| Please note: This document is kept here for historical purposes, but it has not been kept up to date. Also, you may also like to see another document frozen in time, "Specifications for Metadata Processing Tools" (PDF) |
Roy Tennant, California Digital Library *
roy.tennant@ucop.edu
Last
text revision 14 May 2004
The Open Archives
Initiative Protocol for Metadata Harvesting (OAI-PMH, http://www.openarchives.org/)
specifies a method for digital repositories (also called "data providers") to
expose metadata about their objects for harvesting by aggregators (also called
"service providers"). Metadata is exposed via "sets," or collections of
metadata that data providers decide to make available for harvesting. Service
providers harvest sets from data providers of interest, and provide search
services for the resulting collections of metadata (for a good example of a
service provider, see http://www.oaister.oclc.org/).

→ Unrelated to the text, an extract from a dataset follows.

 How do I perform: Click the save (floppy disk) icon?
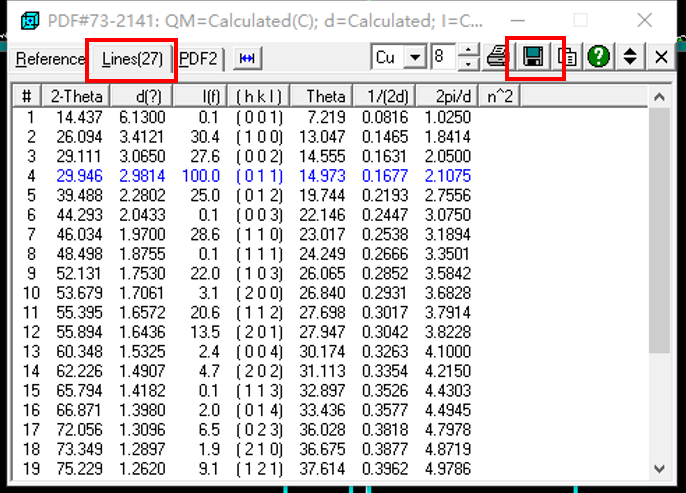[x=533, y=57]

Data providers also decide which metadata formats to expose for harvesting,
beyond the one required data format of simple Dublin Core (see http://dublincore.org/).
The OAI-PMH is relatively
new, and both data and service providers are still learning the best methods
for exposing metadata for harvesting and gathering that metadata into
centralized search services. This paper attempts to outline some of the major
harvesting issues that service providers have discovered, and outlines some
suggested solutions and next steps for data providers, service providers, and
those involved with revising and extending the Open Archives Initiative
infrastructure. For additional issues specific to service providers, see
"Service Provider Issues" by Kat Hagedorn[1].
The
OAI-PMH was specifically designed to make participation relatively easy for
data providers, so that those with useful content to share can experience as
little pain as possible to comply with the protocol. As stated in an official
OAI document, "The OAI-PMH is designed to provide a
low barrier to implementation for repositories and this means that in places
burden has placed on harvesters in order to simplify repository implementation."[2] This is why, for example, simple Dublin Core is
the only metadata schema required. But this low barrier does not preclude a
much higher ceiling, and the OAI-PMH specifically allows the use of much richer
metadata schemes. The fact that few data providers are taking advantage of this
flexibility may be at least partly due to the relatively recent development of
OAI-compliant systems, the small number of OAI service providers, and the
relative inexperience of most of those involved.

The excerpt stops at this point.